Zero-Divisors & Units in $\mathbb{Z}/n\mathbb{Z}$ Let $n\in\mathbb{Z}_{\geq2}$. Considering the ring $\mathbb{Z}/n\mathbb{Z}$, we denote $(\mathbb{Z}/n\mathbb{Z})^*$ to be its ring of units. Furthermore, the map $\mathbb{Z}\to\mathbb{Z}/n\mathbb{Z};\,a\mapsto\overline{a}$ is meant to be the canonical projection modulo $n$.
claim 1: $\overline{a}\in\mathbb{Z}/n\mathbb{Z}$ zero-divisor $\iff$ $1<\gcd(a,n)<n$.
I am wondering if claim 1 is true or not. I was able to prove $''\implies''$ using Bézout as follows:
$$\gcd(a,n)=1\stackrel{\text{Bézout}}\iff\exists x,y\in\mathbb{Z}: ax+ny=1\iff ax\equiv 1\mod n \iff \overline{a}\in(\mathbb{Z}/n\mathbb{Z})^*.$$
So in particular $\overline{a}$ is not a zero-divisor.
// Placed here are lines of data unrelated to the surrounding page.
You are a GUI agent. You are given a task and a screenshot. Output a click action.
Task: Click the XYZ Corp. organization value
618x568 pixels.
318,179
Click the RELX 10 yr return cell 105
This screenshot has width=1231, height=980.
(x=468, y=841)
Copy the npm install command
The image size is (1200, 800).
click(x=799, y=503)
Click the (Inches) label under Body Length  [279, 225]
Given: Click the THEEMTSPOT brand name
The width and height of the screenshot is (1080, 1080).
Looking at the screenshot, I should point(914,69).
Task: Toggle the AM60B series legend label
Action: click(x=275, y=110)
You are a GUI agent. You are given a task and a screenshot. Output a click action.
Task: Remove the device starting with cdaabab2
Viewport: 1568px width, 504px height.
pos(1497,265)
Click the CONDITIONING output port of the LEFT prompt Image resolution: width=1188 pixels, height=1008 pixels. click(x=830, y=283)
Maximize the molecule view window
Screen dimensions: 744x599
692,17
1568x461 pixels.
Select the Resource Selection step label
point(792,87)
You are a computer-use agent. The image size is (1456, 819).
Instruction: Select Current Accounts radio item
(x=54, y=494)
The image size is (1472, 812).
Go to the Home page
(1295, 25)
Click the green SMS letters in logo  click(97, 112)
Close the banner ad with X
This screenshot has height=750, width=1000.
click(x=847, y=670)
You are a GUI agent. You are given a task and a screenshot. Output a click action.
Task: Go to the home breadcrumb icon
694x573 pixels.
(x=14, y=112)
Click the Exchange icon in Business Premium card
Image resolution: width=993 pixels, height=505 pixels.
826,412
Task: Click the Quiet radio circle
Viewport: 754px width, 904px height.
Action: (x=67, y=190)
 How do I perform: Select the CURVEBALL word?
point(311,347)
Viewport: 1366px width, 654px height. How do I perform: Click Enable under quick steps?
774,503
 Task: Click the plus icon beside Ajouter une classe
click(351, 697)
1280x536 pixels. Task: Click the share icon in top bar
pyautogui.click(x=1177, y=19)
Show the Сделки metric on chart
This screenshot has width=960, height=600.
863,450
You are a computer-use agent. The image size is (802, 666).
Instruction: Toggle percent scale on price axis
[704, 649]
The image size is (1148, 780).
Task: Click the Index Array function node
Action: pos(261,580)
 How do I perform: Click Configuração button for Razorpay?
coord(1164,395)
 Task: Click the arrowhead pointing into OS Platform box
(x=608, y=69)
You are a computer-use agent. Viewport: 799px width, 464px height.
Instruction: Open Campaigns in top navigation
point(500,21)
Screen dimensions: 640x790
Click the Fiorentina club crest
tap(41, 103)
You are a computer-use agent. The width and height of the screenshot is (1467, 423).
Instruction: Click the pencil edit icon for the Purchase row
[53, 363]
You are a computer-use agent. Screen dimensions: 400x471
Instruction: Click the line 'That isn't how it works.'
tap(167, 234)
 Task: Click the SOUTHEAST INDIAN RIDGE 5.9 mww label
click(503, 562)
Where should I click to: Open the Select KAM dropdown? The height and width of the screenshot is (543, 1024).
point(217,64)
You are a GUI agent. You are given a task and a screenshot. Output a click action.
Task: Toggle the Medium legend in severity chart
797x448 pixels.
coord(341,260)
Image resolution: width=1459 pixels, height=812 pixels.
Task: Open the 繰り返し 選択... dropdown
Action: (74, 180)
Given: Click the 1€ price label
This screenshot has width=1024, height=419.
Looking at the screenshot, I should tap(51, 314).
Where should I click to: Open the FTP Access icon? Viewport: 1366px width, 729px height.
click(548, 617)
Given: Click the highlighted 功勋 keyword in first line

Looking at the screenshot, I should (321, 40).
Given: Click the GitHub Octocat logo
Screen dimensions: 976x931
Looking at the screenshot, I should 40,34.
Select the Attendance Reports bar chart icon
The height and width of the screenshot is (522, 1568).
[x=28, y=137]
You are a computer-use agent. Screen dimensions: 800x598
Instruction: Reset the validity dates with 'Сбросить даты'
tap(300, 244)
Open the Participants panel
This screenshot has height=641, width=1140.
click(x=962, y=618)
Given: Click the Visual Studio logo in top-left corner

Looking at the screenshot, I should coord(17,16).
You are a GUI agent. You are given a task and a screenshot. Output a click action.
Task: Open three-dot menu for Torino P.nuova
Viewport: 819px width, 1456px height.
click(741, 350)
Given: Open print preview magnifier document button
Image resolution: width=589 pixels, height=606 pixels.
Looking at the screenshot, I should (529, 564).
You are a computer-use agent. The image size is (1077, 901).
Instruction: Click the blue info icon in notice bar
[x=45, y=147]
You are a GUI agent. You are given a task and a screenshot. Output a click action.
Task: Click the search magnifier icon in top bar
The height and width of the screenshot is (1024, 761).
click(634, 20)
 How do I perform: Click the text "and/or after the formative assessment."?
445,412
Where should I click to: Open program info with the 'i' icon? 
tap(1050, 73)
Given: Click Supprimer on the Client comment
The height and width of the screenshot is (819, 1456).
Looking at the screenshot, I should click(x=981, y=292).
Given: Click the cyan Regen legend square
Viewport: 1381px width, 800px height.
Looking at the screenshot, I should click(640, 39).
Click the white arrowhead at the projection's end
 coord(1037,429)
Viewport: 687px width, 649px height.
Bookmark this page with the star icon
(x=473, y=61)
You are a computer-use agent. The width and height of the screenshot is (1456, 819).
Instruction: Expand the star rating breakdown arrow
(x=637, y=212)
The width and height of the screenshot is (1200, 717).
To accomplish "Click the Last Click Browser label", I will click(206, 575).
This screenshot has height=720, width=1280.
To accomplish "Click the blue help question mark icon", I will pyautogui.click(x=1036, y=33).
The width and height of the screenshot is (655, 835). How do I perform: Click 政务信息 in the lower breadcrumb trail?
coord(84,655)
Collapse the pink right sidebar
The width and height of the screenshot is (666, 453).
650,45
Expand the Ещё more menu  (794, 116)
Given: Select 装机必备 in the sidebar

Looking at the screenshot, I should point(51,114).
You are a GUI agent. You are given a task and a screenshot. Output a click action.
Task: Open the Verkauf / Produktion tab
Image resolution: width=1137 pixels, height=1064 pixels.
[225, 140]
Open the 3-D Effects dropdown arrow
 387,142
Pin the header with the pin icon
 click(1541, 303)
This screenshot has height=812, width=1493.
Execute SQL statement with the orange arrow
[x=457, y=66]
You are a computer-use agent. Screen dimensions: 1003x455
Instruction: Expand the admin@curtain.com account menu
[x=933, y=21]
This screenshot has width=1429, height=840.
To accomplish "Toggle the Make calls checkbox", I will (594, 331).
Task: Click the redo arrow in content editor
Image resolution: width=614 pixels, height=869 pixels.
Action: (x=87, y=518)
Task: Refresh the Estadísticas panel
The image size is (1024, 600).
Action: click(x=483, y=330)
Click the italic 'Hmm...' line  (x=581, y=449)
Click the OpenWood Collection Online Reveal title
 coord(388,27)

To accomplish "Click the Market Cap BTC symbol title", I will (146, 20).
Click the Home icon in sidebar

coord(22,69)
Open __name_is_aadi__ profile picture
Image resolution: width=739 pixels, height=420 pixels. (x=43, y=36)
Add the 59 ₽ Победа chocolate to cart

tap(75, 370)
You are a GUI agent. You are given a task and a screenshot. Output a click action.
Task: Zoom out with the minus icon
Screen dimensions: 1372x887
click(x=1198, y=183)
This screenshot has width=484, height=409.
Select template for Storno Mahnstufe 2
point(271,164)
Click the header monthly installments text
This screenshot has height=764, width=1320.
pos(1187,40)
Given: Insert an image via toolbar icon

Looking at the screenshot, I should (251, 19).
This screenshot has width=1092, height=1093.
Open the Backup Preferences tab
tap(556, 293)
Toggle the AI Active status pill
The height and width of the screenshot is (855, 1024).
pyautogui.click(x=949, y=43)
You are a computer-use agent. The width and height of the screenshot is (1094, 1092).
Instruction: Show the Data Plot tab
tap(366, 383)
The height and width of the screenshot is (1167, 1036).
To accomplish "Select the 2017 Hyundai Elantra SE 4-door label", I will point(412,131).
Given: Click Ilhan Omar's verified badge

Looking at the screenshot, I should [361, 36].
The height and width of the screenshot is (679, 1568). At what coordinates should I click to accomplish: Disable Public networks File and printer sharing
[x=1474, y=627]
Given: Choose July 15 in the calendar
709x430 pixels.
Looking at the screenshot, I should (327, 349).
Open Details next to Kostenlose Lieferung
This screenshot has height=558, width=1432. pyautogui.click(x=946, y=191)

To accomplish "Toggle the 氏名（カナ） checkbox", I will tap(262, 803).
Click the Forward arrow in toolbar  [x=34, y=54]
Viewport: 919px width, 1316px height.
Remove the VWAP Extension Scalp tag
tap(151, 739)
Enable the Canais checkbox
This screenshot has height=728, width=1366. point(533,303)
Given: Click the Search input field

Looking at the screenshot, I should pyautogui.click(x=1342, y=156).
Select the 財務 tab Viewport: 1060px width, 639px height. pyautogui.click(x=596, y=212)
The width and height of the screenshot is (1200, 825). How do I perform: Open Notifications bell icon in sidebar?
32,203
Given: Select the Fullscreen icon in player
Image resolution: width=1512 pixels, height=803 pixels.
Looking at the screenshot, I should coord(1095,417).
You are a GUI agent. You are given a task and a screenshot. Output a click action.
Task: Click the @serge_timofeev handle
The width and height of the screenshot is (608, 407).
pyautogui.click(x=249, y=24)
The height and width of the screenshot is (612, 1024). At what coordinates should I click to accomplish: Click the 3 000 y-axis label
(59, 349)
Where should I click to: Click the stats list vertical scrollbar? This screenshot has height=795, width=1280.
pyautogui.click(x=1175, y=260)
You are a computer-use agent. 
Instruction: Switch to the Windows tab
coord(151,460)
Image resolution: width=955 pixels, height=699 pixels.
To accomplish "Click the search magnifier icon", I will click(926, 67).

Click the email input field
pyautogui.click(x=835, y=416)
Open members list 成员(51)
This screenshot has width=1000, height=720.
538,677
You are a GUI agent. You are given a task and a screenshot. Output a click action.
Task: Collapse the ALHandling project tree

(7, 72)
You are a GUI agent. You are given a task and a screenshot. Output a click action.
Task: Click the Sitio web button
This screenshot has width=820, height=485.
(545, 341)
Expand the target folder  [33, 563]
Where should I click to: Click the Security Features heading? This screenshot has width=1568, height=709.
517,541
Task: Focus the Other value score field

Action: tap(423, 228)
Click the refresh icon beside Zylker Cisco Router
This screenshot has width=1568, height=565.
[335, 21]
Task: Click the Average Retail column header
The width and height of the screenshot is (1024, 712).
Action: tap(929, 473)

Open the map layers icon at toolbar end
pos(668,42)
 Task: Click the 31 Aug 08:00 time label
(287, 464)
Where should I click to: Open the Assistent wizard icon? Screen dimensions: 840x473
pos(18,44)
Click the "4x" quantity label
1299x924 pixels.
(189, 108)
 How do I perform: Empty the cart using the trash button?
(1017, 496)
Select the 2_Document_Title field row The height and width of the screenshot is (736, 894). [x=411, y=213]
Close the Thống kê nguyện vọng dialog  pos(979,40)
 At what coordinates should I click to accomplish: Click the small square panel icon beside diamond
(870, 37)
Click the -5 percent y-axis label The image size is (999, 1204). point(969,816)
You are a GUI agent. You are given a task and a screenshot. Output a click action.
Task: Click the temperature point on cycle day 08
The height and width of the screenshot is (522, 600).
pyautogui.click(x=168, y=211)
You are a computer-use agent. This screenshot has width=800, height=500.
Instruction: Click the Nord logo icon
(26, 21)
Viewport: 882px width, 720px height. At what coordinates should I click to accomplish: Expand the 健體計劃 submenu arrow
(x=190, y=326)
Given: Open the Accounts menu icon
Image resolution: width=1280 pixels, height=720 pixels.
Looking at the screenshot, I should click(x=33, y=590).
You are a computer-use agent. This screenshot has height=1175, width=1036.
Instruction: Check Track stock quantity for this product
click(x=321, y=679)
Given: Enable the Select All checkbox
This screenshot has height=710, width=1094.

If claim 1 is true, would it then imply the following proposition?
claim 2: $\overline{a}\in\mathbb{Z}/n\mathbb{Z}$ zero-divisor $\iff \overline{a}\notin(\mathbb{Z}/n\mathbb{Z})^*$
 A: Let $R$ be a finite ring. Then every non-zero element of $R$ is either a zero-divisor or a unit, but not both.
Proof: suppose that $a$ is a zero-divisor. Then clearly, $a$ cannot be a unit. For if $ab = 1$, and if we have $c \neq 0$ such that $ca = 0$, then we would have $cab = c1 = c = 0$. This is a contradiction.
On the other hand, suppose $a$ is not a zero-divisor. Then the map $x \mapsto a \cdot x$ is injective. For suppose we have $ax = ay$; then $a(x - y) = 0$; then $x - y = 0$; then $x = y$. Since this map is injective and its domain and codomain are both $R$, which is a finite set, the map must be surjective. Then there must exist $x$ such that $a \cdot x = 1$.
Thus, for $\overline{a} \neq 0$, we have $\overline{a}$ zero-divisor iff $\overline{a} \notin (\mathbb{Z} / n \mathbb{Z})^*$.
Now note that $\overline{a} \in (\mathbb{Z} / n \mathbb{Z})^*$ iff $gcd(a, n) = 1$. Clearly, if we have $\overline{a} \overline{x} = 1$, then $ax = 1 + bn$ for some $b \in \mathbb{Z}$, and thus $ax - bn = 1$, and thus $gcd(a, n) = 1$. And conversely, if $gcd(a, n) = 1$, then we have some $x, b$ such that $ax + bn = 1$. Then $ax = 1 - bn$. Then $\overline{a} \overline{x} = 1$.
Then $\overline{a}$ is a zero-divisor iff ($\overline{a}$ is not a unit and $\overline{a}$ is not zero) iff ($gcd(a, n) \neq 1$ and $gcd(a, n) \neq n$) iff $1 < gcd(a, n) < n$.